During his tenure as medical director, Dr. Lesslie received the American Medical Association’s Continuing Education Award. He also traveled around the country, giving lively, innovative lectures to the Emergency Nurses Association at their annual meetings in major cities including Seattle, Atlanta, Nashville, and San Antonio.
Dr. Lesslie enjoys the fast-paced environment of the ER and the need to make rapid and accurate diagnoses. He views his medical career as an opportunity to go beyond simply diagnosing and treating individual patients. For Dr. Lesslie, it is a way to fulfill a higher calling by meeting the real physical and emotional needs of his patients.
One day, each of us will find ourselves in our own ER—a place of darkness, pain, and fear. It is here that we will suddenly be confronted by our own mortality, the death of a loved one, or some unexpected and life-changing occurrence. How will we respond? In his first book release, Angles in the ER, Dr. Lesslie tells the stories of those who travel into this valley and of those who care for them. Many of the experiences presented are profoundly spiritual. And while some are unbelievable and even comical, they are all true. Angels in the ER comes as a powerful reminder that each person, each story has something to teach us, causing us to examine our own hearts.
For seven years, Dr. Lesslie wrote a weekly medical column for The Charlotte Observer, presenting a wide variety of topics, both medical and editorial. Since it was first published four years ago, he has penned a column for the YC, a monthly publication in York County, where he has written on medical, philosophical, and personal topics.

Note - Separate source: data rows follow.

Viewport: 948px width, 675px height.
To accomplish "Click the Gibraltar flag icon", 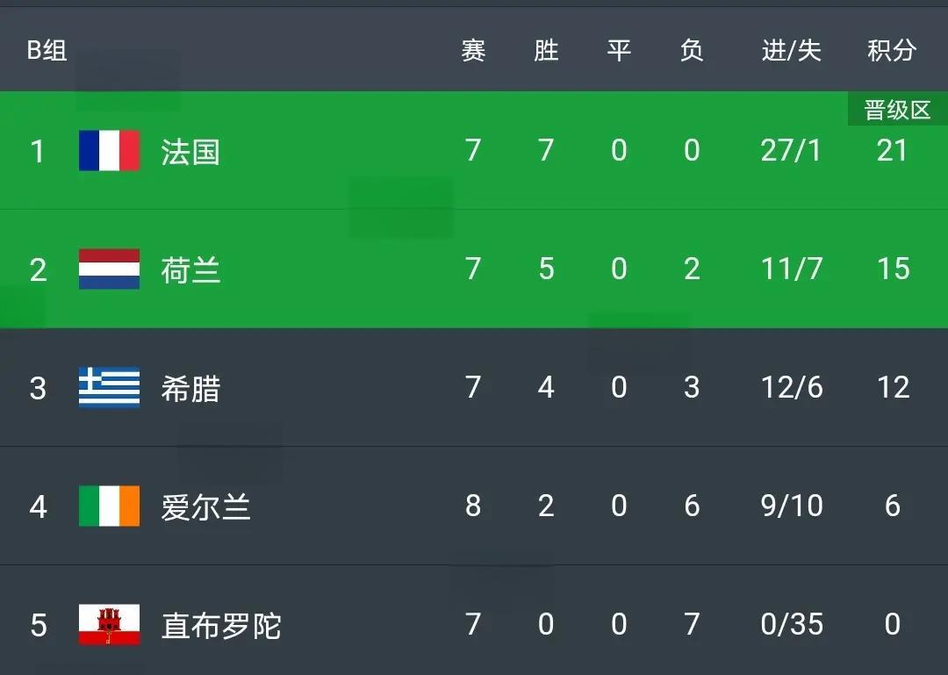I will [x=109, y=625].
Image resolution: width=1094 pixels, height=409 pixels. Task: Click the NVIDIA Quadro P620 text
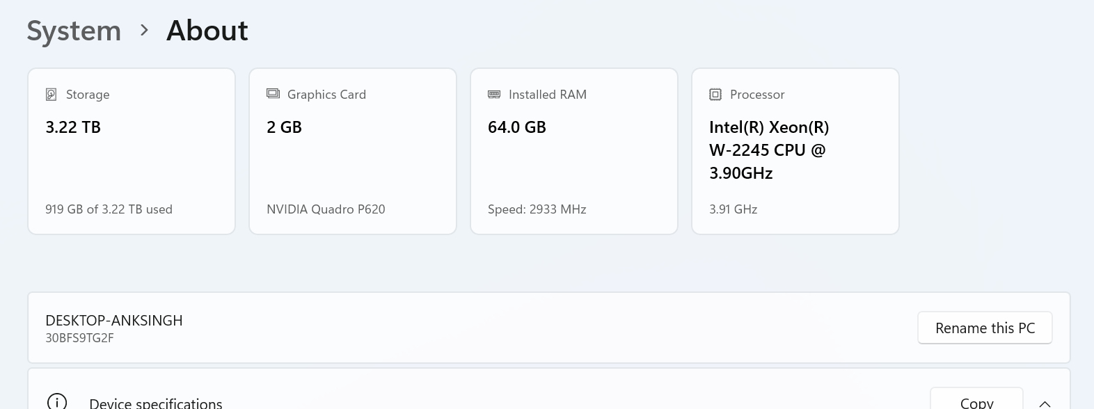(326, 209)
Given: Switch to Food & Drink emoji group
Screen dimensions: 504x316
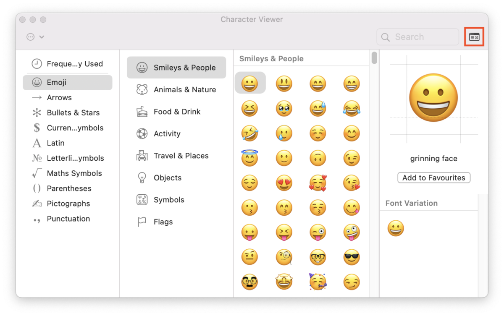Looking at the screenshot, I should point(176,112).
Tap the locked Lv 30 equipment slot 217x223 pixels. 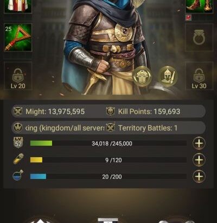pyautogui.click(x=199, y=76)
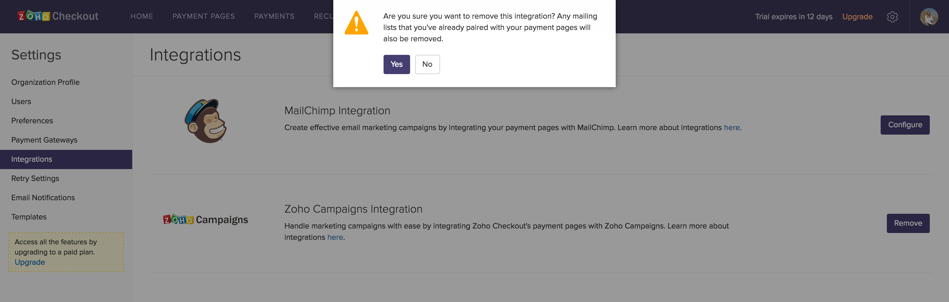The image size is (949, 302).
Task: Open the settings gear icon
Action: tap(892, 17)

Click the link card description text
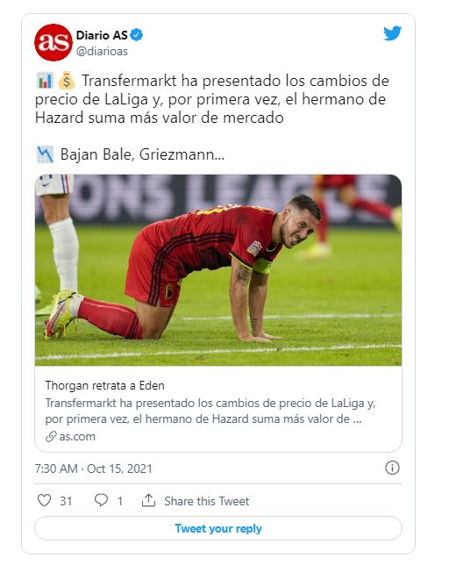210,411
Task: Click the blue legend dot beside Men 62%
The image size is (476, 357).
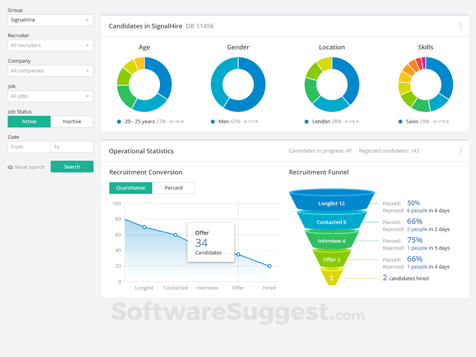Action: click(x=213, y=121)
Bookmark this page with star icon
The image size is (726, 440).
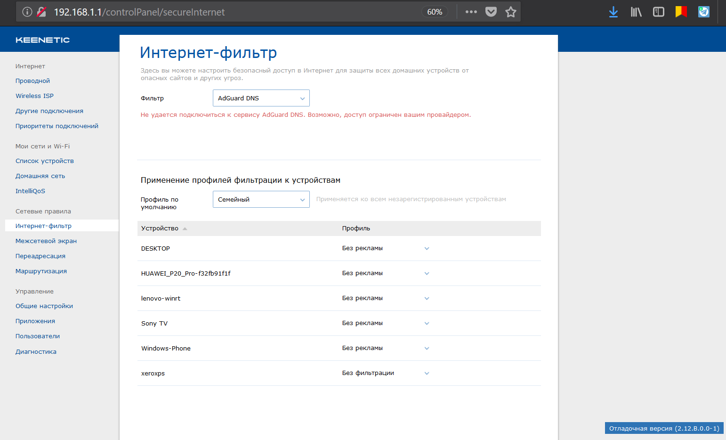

An active member of his home church in Rock Hill, Dr. Lesslie serves as an elder, and he and his wife, Barbara, teach Sunday school and sing in the church choir. They are also involved with an outreach program for disabled/handicapped individuals, Camp Joy, where Dr. Lesslie serves as the camp physician for a week each summer. Dr. Lesslie also enjoys mentoring high school and college students considering a career in medicine.
Dr. Lesslie and his wife, Barbara, have been married for 35 years. Together they raised four children: Lori, Amy, Robbie, and Jeffrey, and are now enjoying five grandchildren.
In his spare time, Dr. Lesslie enjoys gardening, golf, hunting, reading, and bag piping.